The sustainability of urban areas is one of the key issues of this century. As focal points of human activity, urban areas concentrate and amplify environmental pressures in a direct or indirect way. Urbanization is a global process, with more than half the human population living in cities, an ever-increasing trend. Furthermore, urban sprawl is a ubiquitous phenomenon showing no sign of slackening yet, even in countries where rural depopulation has long been stabilized. Urban sprawl in industrialized countries is largely driven by residential peri-urban growth. This phenomenon has both social and environmental consequences, like an increased vulnerability of some population categories or a fragmentation of ecological habitat. Controlling urban sprawl is therefore a key sustainability issue.
The issues just described require a panel of policy measures at all institutional levels, as they illustrate the existence of both local-local and local-global feedback loops. The regional (sub-national) and more local levels are of particular importance for the transition to sustainability, especially in a “think global/act local” approach that is up to now mostly oriented towards local climate and territorial energy plans. In this context, more local decision levels have real political and economic leverage, and are more and more proactive on sustainability issues, either independently or in coordination through nationwide or European networks.

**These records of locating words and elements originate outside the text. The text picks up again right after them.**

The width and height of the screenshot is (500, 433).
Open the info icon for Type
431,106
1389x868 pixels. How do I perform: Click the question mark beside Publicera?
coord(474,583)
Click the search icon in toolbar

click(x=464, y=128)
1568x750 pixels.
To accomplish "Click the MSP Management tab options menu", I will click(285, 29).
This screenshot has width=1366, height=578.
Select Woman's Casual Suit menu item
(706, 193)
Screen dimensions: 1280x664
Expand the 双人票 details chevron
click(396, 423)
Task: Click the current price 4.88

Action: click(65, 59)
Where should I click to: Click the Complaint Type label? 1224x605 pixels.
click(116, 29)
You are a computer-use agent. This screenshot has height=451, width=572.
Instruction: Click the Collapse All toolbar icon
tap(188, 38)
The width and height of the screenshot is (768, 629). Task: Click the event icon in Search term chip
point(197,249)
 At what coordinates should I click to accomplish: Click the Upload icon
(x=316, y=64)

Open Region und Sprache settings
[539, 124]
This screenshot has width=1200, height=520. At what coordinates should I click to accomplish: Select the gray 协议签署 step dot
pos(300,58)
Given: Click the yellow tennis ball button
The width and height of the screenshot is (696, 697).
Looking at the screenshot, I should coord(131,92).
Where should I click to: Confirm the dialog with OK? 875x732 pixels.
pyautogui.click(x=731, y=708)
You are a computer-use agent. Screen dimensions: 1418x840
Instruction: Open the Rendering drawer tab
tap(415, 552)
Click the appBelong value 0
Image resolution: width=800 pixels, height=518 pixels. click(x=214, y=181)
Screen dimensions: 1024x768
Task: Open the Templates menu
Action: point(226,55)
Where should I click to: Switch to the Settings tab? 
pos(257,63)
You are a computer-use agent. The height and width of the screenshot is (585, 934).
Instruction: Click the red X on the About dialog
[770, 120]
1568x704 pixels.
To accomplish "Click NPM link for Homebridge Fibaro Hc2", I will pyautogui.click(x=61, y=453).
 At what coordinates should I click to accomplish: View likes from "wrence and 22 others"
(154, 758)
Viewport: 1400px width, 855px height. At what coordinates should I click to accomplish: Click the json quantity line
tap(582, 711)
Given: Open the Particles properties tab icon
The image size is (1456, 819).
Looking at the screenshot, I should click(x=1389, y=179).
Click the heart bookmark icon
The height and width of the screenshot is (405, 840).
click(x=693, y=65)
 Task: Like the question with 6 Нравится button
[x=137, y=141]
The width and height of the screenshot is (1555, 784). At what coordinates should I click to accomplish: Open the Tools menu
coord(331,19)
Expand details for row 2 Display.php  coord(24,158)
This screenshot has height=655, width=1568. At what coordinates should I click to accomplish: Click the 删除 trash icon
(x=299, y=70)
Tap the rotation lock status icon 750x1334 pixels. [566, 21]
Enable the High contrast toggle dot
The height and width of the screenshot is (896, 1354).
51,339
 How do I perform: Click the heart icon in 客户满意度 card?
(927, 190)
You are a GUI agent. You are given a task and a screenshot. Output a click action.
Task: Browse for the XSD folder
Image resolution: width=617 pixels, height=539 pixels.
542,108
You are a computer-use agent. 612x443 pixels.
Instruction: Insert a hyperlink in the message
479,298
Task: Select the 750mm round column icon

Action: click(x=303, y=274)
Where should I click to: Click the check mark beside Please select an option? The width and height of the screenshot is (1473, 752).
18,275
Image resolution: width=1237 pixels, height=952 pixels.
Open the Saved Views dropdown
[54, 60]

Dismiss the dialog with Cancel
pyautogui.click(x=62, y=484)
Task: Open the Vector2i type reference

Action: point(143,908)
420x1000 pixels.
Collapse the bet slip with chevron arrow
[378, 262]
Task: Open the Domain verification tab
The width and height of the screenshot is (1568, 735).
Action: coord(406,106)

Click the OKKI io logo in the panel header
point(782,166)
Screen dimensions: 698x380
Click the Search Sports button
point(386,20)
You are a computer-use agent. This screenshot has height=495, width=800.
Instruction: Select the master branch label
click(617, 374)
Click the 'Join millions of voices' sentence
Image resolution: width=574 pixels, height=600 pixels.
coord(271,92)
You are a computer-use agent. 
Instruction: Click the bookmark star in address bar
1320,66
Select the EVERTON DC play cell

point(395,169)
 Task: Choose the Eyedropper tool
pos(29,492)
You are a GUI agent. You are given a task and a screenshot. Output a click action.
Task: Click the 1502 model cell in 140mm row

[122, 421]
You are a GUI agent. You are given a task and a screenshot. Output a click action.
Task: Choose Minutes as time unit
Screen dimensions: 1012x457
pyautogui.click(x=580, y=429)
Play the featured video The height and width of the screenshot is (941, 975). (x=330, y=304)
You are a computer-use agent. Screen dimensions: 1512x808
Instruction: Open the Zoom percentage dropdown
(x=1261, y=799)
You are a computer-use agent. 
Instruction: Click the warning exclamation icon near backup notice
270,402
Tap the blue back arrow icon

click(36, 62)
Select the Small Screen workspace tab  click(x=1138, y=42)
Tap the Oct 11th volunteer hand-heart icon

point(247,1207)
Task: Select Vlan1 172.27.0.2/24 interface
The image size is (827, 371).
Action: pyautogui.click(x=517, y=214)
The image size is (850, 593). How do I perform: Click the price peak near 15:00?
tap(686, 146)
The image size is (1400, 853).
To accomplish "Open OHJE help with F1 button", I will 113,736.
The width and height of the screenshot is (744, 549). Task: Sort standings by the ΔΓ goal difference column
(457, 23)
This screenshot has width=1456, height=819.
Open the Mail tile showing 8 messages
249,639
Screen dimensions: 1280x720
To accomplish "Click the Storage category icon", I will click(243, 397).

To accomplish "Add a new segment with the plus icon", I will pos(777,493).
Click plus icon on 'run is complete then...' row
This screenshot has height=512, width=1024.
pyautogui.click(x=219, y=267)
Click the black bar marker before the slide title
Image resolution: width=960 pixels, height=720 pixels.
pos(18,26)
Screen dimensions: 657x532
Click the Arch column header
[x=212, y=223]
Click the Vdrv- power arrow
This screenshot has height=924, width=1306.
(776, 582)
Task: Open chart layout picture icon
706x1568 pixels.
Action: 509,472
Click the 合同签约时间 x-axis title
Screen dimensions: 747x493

STEEP, with its strong background in various areas of applied mathematics and modeling, can be a game changer in three connected key domains: urban economy, and related transportation and land use issues; material flow analysis and ecological accounting; and ecosystem services modeling. The group potential on these fronts relies on its capabilities to strongly improve existing integrated activity / land use / transportation models at the urban level on the one hand, and on the other, to build new and comprehensive decision-help tools for sustainability policies at the local and regional levels, in particular through the analysis of strategic social–environmental trade-offs between various policy options.